### Work to complete
Reproduce the listing below line for line, keeping every character as it appears.

*** Supplied records ***

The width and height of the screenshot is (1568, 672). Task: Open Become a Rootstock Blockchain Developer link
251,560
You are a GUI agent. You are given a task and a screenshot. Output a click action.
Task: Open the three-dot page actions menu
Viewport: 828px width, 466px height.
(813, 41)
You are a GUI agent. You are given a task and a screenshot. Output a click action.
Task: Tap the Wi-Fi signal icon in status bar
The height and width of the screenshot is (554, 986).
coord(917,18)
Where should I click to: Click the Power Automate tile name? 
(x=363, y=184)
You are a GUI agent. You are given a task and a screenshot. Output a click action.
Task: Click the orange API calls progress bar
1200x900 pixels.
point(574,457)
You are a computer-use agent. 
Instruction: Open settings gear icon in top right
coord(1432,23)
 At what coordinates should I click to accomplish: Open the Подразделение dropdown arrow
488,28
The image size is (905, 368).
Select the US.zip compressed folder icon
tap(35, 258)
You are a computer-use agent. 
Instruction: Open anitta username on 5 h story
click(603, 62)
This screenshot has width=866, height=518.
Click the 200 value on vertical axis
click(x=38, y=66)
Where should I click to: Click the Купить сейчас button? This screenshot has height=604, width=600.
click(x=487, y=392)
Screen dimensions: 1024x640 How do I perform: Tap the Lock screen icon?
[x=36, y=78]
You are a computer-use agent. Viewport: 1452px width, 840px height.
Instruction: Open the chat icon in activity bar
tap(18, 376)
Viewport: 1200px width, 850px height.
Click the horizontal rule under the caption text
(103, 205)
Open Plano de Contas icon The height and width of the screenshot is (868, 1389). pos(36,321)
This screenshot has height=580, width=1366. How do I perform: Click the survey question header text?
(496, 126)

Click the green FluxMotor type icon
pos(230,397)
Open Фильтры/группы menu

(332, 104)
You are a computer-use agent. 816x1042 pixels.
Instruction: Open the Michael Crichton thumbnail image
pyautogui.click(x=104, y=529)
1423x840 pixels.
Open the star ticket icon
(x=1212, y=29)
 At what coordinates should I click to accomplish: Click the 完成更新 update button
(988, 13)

***

### Result
The width and height of the screenshot is (1568, 672). Task: Open Become a Rootstock Blockchain Developer link
251,560
You are a GUI agent. You are given a task and a screenshot. Output a click action.
Task: Open the three-dot page actions menu
Viewport: 828px width, 466px height.
(813, 41)
You are a GUI agent. You are given a task and a screenshot. Output a click action.
Task: Tap the Wi-Fi signal icon in status bar
The height and width of the screenshot is (554, 986).
coord(917,18)
Where should I click to: Click the Power Automate tile name? 
(x=363, y=184)
You are a GUI agent. You are given a task and a screenshot. Output a click action.
Task: Click the orange API calls progress bar
1200x900 pixels.
point(574,457)
You are a computer-use agent. 
Instruction: Open settings gear icon in top right
coord(1432,23)
 At what coordinates should I click to accomplish: Open the Подразделение dropdown arrow
488,28
The image size is (905, 368).
Select the US.zip compressed folder icon
tap(35, 258)
You are a computer-use agent. 
Instruction: Open anitta username on 5 h story
click(603, 62)
This screenshot has width=866, height=518.
Click the 200 value on vertical axis
click(x=38, y=66)
Where should I click to: Click the Купить сейчас button? This screenshot has height=604, width=600.
click(x=487, y=392)
Screen dimensions: 1024x640 How do I perform: Tap the Lock screen icon?
[x=36, y=78]
You are a computer-use agent. Viewport: 1452px width, 840px height.
Instruction: Open the chat icon in activity bar
tap(18, 376)
Viewport: 1200px width, 850px height.
Click the horizontal rule under the caption text
(103, 205)
Open Plano de Contas icon The height and width of the screenshot is (868, 1389). pos(36,321)
This screenshot has height=580, width=1366. How do I perform: Click the survey question header text?
(496, 126)

Click the green FluxMotor type icon
pos(230,397)
Open Фильтры/группы menu

(332, 104)
You are a computer-use agent. 816x1042 pixels.
Instruction: Open the Michael Crichton thumbnail image
pyautogui.click(x=104, y=529)
1423x840 pixels.
Open the star ticket icon
(x=1212, y=29)
 At what coordinates should I click to accomplish: Click the 完成更新 update button
(988, 13)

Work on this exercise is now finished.